- _Collected data_:
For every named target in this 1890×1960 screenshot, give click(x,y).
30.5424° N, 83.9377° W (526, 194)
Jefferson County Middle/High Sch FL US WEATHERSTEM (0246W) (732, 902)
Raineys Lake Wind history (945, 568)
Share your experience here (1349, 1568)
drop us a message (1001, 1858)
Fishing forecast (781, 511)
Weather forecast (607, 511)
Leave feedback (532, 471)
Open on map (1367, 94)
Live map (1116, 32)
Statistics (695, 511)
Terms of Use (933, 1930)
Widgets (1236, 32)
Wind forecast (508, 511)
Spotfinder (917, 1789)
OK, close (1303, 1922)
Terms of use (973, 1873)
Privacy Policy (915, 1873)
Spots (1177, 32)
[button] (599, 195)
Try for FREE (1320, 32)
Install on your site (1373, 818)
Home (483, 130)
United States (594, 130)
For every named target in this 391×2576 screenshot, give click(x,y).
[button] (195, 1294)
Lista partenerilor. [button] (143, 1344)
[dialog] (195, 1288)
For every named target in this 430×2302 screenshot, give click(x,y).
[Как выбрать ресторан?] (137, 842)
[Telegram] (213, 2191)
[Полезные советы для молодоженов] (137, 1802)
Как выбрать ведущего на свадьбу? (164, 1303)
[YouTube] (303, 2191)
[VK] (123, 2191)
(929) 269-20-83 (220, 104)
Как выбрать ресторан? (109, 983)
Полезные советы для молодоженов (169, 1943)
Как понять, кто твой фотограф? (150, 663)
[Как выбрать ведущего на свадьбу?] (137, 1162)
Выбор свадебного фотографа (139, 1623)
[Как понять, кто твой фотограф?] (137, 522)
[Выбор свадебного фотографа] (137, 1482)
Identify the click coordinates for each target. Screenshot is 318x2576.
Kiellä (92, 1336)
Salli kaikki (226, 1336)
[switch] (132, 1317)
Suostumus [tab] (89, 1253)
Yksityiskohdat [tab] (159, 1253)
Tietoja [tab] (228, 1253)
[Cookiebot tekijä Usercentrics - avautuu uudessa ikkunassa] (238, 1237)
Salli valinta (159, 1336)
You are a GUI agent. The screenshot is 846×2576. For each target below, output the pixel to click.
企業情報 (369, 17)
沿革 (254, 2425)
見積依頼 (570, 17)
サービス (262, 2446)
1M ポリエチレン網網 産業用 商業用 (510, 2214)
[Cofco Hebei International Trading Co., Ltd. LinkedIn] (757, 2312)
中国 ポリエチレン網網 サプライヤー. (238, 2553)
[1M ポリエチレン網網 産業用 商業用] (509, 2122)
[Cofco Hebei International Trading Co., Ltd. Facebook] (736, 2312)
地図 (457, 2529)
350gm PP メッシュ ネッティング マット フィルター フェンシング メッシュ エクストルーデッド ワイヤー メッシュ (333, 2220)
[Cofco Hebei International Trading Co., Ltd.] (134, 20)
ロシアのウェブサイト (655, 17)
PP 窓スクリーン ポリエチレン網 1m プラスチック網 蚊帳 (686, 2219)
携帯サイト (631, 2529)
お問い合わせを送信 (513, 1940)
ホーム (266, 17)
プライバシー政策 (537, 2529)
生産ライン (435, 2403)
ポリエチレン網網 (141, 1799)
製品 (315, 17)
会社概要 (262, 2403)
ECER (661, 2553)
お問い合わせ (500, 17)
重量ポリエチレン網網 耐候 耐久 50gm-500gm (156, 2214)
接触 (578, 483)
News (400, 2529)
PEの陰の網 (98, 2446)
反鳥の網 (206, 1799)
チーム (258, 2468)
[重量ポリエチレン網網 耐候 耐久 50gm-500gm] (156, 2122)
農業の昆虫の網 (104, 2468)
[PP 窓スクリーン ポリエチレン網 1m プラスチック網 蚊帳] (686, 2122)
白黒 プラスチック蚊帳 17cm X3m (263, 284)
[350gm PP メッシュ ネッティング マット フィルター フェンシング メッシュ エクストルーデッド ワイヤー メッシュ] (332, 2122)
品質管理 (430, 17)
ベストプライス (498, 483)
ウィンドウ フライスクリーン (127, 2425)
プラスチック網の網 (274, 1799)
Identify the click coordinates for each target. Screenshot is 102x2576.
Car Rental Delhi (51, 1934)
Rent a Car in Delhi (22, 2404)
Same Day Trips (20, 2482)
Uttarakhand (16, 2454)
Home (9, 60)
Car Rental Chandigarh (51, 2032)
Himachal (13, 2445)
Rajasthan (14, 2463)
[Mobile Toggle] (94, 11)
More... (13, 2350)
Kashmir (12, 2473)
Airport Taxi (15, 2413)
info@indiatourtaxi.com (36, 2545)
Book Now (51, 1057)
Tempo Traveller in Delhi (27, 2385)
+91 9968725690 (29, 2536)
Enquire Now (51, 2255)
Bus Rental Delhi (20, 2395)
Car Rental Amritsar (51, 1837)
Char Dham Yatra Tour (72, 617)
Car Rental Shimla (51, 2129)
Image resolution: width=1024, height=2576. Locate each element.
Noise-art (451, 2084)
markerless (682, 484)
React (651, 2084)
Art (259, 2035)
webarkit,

- _WHAT THIS TASK INVOLVES_: Set down each entry again, exactly as written.

- _REPLY TO THE TASK_:
For every named target in this 1890×1960 screenshot, give click(x,y).
30.5424° N, 83.9377° W (526, 194)
Jefferson County Middle/High Sch FL US WEATHERSTEM (0246W) (732, 902)
Raineys Lake Wind history (945, 568)
Share your experience here (1349, 1568)
drop us a message (1001, 1858)
Fishing forecast (781, 511)
Weather forecast (607, 511)
Leave feedback (532, 471)
Open on map (1367, 94)
Live map (1116, 32)
Statistics (695, 511)
Terms of Use (933, 1930)
Widgets (1236, 32)
Wind forecast (508, 511)
Spotfinder (917, 1789)
OK, close (1303, 1922)
Terms of use (973, 1873)
Privacy Policy (915, 1873)
Spots (1177, 32)
[button] (599, 195)
Try for FREE (1320, 32)
Install on your site (1373, 818)
Home (483, 130)
United States (594, 130)
For every named target in this 391×2576 screenshot, give click(x,y).
[button] (195, 1294)
Lista partenerilor. [button] (143, 1344)
[dialog] (195, 1288)
For every named target in this 430×2302 screenshot, give click(x,y).
[Как выбрать ресторан?] (137, 842)
[Telegram] (213, 2191)
[Полезные советы для молодоженов] (137, 1802)
Как выбрать ведущего на свадьбу? (164, 1303)
[YouTube] (303, 2191)
[VK] (123, 2191)
(929) 269-20-83 (220, 104)
Как выбрать ресторан? (109, 983)
Полезные советы для молодоженов (169, 1943)
Как понять, кто твой фотограф? (150, 663)
[Как выбрать ведущего на свадьбу?] (137, 1162)
Выбор свадебного фотографа (139, 1623)
[Как понять, кто твой фотограф?] (137, 522)
[Выбор свадебного фотографа] (137, 1482)
Identify the click coordinates for each target. Screenshot is 318x2576.
Kiellä (92, 1336)
Salli kaikki (226, 1336)
[switch] (132, 1317)
Suostumus [tab] (89, 1253)
Yksityiskohdat [tab] (159, 1253)
Tietoja [tab] (228, 1253)
[Cookiebot tekijä Usercentrics - avautuu uudessa ikkunassa] (238, 1237)
Salli valinta (159, 1336)
You are a GUI agent. The screenshot is 846×2576. For each target below, output the pixel to click.
企業情報 (369, 17)
沿革 (254, 2425)
見積依頼 (570, 17)
サービス (262, 2446)
1M ポリエチレン網網 産業用 商業用 (510, 2214)
[Cofco Hebei International Trading Co., Ltd. LinkedIn] (757, 2312)
中国 ポリエチレン網網 サプライヤー. (238, 2553)
[1M ポリエチレン網網 産業用 商業用] (509, 2122)
[Cofco Hebei International Trading Co., Ltd. Facebook] (736, 2312)
地図 (457, 2529)
350gm PP メッシュ ネッティング マット フィルター フェンシング メッシュ エクストルーデッド ワイヤー メッシュ (333, 2220)
[Cofco Hebei International Trading Co., Ltd.] (134, 20)
ロシアのウェブサイト (655, 17)
PP 窓スクリーン ポリエチレン網 1m プラスチック網 蚊帳 (686, 2219)
携帯サイト (631, 2529)
お問い合わせを送信 (513, 1940)
ホーム (266, 17)
プライバシー政策 (537, 2529)
生産ライン (435, 2403)
ポリエチレン網網 (141, 1799)
製品 (315, 17)
会社概要 (262, 2403)
ECER (661, 2553)
お問い合わせ (500, 17)
重量ポリエチレン網網 耐候 耐久 50gm-500gm (156, 2214)
接触 (578, 483)
News (400, 2529)
PEの陰の網 (98, 2446)
反鳥の網 (206, 1799)
チーム (258, 2468)
[重量ポリエチレン網網 耐候 耐久 50gm-500gm] (156, 2122)
農業の昆虫の網 (104, 2468)
[PP 窓スクリーン ポリエチレン網 1m プラスチック網 蚊帳] (686, 2122)
白黒 プラスチック蚊帳 17cm X3m (263, 284)
[350gm PP メッシュ ネッティング マット フィルター フェンシング メッシュ エクストルーデッド ワイヤー メッシュ] (332, 2122)
品質管理 (430, 17)
ベストプライス (498, 483)
ウィンドウ フライスクリーン (127, 2425)
プラスチック網の網 (274, 1799)
Identify the click coordinates for each target. Screenshot is 102x2576.
Car Rental Delhi (51, 1934)
Rent a Car in Delhi (22, 2404)
Same Day Trips (20, 2482)
Uttarakhand (16, 2454)
Home (9, 60)
Car Rental Chandigarh (51, 2032)
Himachal (13, 2445)
Rajasthan (14, 2463)
[Mobile Toggle] (94, 11)
More... (13, 2350)
Kashmir (12, 2473)
Airport Taxi (15, 2413)
info@indiatourtaxi.com (36, 2545)
Book Now (51, 1057)
Tempo Traveller in Delhi (27, 2385)
+91 9968725690 (29, 2536)
Enquire Now (51, 2255)
Bus Rental Delhi (20, 2395)
Car Rental Amritsar (51, 1837)
Char Dham Yatra Tour (72, 617)
Car Rental Shimla (51, 2129)
Image resolution: width=1024, height=2576. Locate each element.
Noise-art (451, 2084)
markerless (682, 484)
React (651, 2084)
Art (259, 2035)
webarkit,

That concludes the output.